• Material for this exercise:
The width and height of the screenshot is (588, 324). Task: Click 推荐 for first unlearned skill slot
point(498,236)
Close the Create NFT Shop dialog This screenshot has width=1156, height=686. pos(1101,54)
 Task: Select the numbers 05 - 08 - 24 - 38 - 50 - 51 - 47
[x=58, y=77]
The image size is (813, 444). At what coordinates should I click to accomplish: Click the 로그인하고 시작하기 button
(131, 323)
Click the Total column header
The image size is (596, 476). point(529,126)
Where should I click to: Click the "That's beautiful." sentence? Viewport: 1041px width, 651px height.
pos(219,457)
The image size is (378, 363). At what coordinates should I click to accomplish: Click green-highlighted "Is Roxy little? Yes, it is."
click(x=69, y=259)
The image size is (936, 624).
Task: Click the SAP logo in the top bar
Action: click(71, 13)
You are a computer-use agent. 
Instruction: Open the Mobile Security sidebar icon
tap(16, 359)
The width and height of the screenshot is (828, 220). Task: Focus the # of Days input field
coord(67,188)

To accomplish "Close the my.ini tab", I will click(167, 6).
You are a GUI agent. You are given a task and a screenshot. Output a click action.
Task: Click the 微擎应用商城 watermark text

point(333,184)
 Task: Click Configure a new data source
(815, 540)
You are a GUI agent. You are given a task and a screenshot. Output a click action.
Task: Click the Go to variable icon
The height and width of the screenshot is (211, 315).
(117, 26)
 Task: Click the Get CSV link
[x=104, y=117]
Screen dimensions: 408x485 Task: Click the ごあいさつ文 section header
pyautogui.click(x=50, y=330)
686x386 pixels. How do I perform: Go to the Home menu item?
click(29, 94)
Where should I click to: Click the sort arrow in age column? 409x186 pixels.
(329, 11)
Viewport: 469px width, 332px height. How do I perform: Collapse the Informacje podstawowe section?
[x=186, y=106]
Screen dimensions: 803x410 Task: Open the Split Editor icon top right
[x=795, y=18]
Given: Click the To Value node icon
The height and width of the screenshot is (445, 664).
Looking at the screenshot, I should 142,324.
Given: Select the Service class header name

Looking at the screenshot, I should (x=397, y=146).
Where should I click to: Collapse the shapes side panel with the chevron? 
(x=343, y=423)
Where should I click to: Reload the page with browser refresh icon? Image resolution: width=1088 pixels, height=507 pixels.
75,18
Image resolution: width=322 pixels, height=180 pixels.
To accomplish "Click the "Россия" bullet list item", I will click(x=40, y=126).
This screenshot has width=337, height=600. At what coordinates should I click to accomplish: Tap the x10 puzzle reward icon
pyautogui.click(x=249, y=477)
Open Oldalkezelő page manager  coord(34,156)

• Instructions for the task:
Reproduce the data in its entirety. Keep every character unchanged.

• Solution for this task:
The width and height of the screenshot is (588, 324). Task: Click 推荐 for first unlearned skill slot
point(498,236)
Close the Create NFT Shop dialog This screenshot has width=1156, height=686. pos(1101,54)
 Task: Select the numbers 05 - 08 - 24 - 38 - 50 - 51 - 47
[x=58, y=77]
The image size is (813, 444). At what coordinates should I click to accomplish: Click the 로그인하고 시작하기 button
(131, 323)
Click the Total column header
The image size is (596, 476). point(529,126)
Where should I click to: Click the "That's beautiful." sentence? Viewport: 1041px width, 651px height.
pos(219,457)
The image size is (378, 363). At what coordinates should I click to accomplish: Click green-highlighted "Is Roxy little? Yes, it is."
click(x=69, y=259)
The image size is (936, 624).
Task: Click the SAP logo in the top bar
Action: click(71, 13)
You are a computer-use agent. 
Instruction: Open the Mobile Security sidebar icon
tap(16, 359)
The width and height of the screenshot is (828, 220). Task: Focus the # of Days input field
coord(67,188)

To accomplish "Close the my.ini tab", I will click(167, 6).
You are a GUI agent. You are given a task and a screenshot. Output a click action.
Task: Click the 微擎应用商城 watermark text

point(333,184)
 Task: Click Configure a new data source
(815, 540)
You are a GUI agent. You are given a task and a screenshot. Output a click action.
Task: Click the Go to variable icon
The height and width of the screenshot is (211, 315).
(117, 26)
 Task: Click the Get CSV link
[x=104, y=117]
Screen dimensions: 408x485 Task: Click the ごあいさつ文 section header
pyautogui.click(x=50, y=330)
686x386 pixels. How do I perform: Go to the Home menu item?
click(29, 94)
Where should I click to: Click the sort arrow in age column? 409x186 pixels.
(329, 11)
Viewport: 469px width, 332px height. How do I perform: Collapse the Informacje podstawowe section?
[x=186, y=106]
Screen dimensions: 803x410 Task: Open the Split Editor icon top right
[x=795, y=18]
Given: Click the To Value node icon
The height and width of the screenshot is (445, 664).
Looking at the screenshot, I should 142,324.
Given: Select the Service class header name

Looking at the screenshot, I should (x=397, y=146).
Where should I click to: Collapse the shapes side panel with the chevron? 
(x=343, y=423)
Where should I click to: Reload the page with browser refresh icon? Image resolution: width=1088 pixels, height=507 pixels.
75,18
Image resolution: width=322 pixels, height=180 pixels.
To accomplish "Click the "Россия" bullet list item", I will click(x=40, y=126).
This screenshot has width=337, height=600. At what coordinates should I click to accomplish: Tap the x10 puzzle reward icon
pyautogui.click(x=249, y=477)
Open Oldalkezelő page manager  coord(34,156)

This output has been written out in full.